Vortragsreise
11.04.2026, 11:15 bis 15:30 UhrBei der Seefahrt war immer allerlei Volk vertreten, wie es unsere Vorfahren sagen, mit einer Ausnahme. Das waren die vierzig Jahre DSR, die sich durch eine vorher nie erreichte Homogenität der Besatzungen auszeichnete. In den Zeiten davor und danach waren Ausländer die Regel in den Besat-zungen. Wobei man bei diesem Begriff vorsichtig sein muss. Vor 1871 waren die Darßer auf Wustrower Schiffen Ausländer! Für die Zeit nach 1871 gab Wossidlo die Meinung der Rostocker Seeleute mit folgenden Worten wieder: „De Danziger und Stettiner müchten giern up Rostocker Schäpen fohren. Auch Ausländer musterten unter der blau-weiß-roten Flagge an, vor allem Nordländer. De Sweden kemen ut Gotland, se wieren arbeitsam und düchtig. Up Langreis`- Schäpen wier oft Volk von allerlei Nationen.

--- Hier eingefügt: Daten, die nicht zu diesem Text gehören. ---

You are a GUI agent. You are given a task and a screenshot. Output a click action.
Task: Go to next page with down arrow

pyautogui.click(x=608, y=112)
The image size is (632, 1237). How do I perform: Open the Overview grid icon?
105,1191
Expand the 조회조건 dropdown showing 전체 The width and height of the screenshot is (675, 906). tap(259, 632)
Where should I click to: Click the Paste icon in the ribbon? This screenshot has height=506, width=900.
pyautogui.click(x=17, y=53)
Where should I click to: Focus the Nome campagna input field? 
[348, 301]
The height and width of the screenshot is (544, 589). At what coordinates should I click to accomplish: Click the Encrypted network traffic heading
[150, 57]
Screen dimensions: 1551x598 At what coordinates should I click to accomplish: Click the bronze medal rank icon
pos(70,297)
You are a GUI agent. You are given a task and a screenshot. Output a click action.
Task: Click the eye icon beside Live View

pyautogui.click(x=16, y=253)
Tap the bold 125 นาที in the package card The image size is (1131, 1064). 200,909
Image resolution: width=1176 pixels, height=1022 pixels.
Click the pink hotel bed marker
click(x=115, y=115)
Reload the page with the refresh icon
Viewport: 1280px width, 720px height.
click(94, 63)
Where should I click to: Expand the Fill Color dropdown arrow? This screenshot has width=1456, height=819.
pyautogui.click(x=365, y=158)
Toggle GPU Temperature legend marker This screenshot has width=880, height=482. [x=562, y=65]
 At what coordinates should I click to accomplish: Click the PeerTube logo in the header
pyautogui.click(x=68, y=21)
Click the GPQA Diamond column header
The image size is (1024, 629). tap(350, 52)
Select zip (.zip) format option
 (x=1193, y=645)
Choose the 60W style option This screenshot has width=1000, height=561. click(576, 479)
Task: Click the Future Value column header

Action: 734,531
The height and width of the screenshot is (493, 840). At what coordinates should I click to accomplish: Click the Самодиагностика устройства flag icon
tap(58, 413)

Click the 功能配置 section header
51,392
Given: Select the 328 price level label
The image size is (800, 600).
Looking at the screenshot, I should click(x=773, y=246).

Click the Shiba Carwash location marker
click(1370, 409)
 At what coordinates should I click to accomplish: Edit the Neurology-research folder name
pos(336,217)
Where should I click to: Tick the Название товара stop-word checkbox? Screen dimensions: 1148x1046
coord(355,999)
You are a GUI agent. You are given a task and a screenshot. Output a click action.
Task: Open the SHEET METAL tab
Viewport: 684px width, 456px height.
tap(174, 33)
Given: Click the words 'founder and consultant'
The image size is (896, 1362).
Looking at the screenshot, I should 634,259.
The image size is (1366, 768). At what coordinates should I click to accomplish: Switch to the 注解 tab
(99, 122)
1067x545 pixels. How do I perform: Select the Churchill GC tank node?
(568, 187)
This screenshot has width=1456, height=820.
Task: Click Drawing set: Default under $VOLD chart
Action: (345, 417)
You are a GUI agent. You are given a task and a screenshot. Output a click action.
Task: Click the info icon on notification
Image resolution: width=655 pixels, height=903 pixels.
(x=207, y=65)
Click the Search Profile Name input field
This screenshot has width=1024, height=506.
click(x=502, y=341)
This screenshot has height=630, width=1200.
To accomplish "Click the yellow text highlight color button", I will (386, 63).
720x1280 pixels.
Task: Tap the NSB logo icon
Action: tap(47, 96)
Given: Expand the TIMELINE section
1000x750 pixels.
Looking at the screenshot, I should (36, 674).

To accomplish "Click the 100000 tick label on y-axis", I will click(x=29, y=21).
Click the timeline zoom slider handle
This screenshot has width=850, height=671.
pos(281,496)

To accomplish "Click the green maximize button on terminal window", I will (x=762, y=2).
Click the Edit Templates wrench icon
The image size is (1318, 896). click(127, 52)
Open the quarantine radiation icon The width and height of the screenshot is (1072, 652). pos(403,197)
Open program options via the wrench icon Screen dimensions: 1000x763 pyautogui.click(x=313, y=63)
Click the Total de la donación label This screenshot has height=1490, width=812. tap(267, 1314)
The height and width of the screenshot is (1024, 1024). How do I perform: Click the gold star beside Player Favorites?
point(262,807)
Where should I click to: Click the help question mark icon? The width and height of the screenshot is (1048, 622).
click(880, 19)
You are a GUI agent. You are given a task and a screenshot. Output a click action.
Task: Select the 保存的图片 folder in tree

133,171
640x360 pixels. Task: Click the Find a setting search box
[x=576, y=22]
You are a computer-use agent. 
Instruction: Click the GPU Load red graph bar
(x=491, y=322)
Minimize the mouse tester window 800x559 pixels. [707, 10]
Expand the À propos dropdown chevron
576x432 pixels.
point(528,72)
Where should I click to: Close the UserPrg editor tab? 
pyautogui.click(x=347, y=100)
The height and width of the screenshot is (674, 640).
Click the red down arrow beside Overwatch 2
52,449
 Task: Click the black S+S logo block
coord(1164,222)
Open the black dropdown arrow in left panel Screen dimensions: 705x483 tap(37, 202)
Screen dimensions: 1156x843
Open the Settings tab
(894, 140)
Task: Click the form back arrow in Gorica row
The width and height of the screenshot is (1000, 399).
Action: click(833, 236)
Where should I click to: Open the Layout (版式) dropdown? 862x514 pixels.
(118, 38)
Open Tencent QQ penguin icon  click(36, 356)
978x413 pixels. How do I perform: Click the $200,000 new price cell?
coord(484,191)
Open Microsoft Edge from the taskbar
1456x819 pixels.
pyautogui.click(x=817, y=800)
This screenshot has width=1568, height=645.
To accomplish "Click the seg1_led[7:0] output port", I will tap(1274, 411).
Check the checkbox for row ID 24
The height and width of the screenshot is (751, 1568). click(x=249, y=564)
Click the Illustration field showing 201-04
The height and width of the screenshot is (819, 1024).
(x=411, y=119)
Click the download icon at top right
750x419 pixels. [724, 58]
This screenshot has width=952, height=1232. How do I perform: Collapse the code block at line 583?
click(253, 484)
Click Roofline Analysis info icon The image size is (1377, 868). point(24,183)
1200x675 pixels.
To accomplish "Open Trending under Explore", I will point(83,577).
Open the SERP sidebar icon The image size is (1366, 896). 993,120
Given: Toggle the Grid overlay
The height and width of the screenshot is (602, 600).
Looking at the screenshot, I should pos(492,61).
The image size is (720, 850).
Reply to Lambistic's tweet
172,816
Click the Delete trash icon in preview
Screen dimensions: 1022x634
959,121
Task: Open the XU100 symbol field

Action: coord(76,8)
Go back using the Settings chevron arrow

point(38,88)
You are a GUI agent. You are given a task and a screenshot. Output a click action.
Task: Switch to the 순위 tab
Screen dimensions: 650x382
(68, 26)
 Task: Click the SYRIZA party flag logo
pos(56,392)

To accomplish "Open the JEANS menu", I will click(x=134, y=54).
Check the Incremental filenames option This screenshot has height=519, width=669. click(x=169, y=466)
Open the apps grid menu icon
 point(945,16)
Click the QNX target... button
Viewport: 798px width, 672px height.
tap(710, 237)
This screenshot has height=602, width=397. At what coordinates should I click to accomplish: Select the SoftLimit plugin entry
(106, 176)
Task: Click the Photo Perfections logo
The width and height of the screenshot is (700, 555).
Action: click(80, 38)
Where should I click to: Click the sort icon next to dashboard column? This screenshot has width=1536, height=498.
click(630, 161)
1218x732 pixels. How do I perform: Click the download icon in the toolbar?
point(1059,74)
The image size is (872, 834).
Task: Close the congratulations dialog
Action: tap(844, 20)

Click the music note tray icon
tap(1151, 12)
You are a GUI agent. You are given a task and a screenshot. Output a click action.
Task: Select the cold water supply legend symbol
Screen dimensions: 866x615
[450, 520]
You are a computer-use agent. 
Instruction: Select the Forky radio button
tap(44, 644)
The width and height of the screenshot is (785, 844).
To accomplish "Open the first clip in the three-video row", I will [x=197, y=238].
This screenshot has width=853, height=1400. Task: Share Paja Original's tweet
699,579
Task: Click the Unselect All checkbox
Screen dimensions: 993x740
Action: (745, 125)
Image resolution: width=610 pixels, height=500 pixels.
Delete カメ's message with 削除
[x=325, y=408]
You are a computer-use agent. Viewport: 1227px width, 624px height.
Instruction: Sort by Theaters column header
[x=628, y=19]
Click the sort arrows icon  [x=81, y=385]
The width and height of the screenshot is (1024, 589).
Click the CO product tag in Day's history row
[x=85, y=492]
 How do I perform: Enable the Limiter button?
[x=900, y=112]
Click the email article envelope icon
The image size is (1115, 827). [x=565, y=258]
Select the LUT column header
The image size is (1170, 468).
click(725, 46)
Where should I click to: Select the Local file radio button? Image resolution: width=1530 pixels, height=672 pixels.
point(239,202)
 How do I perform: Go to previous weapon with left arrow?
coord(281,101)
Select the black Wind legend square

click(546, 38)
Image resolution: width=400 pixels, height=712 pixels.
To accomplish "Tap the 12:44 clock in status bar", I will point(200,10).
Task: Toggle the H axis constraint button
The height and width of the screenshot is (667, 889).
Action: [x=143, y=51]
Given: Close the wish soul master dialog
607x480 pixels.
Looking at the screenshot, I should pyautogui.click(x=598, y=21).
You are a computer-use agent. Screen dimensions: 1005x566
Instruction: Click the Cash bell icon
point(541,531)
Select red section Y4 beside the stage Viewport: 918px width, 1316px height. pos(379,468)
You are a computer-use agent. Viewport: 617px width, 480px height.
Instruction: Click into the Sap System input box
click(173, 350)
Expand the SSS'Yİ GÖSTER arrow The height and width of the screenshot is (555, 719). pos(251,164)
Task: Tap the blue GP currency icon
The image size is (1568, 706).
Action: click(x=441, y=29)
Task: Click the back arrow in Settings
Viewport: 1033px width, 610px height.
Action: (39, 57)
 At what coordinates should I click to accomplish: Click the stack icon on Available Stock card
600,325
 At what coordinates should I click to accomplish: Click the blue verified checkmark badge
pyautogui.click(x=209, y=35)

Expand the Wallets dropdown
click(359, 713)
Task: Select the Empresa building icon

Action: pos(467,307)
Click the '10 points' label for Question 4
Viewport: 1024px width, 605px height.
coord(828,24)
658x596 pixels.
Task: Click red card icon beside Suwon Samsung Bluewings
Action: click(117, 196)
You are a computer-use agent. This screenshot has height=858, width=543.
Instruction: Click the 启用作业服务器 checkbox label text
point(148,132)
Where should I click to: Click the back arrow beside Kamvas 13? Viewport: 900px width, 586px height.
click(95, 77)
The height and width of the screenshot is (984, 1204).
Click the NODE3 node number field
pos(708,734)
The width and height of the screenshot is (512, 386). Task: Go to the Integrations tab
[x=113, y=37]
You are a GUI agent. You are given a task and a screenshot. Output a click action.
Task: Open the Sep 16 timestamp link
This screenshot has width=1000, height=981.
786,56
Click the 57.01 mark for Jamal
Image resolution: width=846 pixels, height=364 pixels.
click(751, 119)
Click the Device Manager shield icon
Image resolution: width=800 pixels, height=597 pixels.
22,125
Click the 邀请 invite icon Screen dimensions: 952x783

Als die „Wende“ kam, wurde Kapitän Diestel sehr schnell klar, dass „seine“ Seefahrt in den letzten Zügen lag. Er wollte sich so schnell wie möglich mit der westlichen Seefahrt vertraut machen. Am 28. April 1990 übernahm er mit einer DSR–Besatzung die Aquitania für Columbia Ship Mangdement in Limassol. Zur Besatzung gehörten philippinische Kadetten. Nach kurzer Zeit wurden die DSR-Seeleute, bis auf den Chief und Kapitän Diestel, von Filipinos abgelöst. Für Kpt. Diestel galt immer, jedes Besatzungsmitglied wird unabhängig seiner Herkunft höflich und korrekt behandelt. Im Laufe der Jahre wurde klar, dass diese Haltung nicht genügte, um aus der Ansammlung unterschiedlicher Seeleute eine disziplinierte und effektiv arbeitende Besatzung zu formen. Es wurden anfordernde, nicht immer ungefährliche Reisen. Es blieb nicht bei der Androhung physischer Gewalt.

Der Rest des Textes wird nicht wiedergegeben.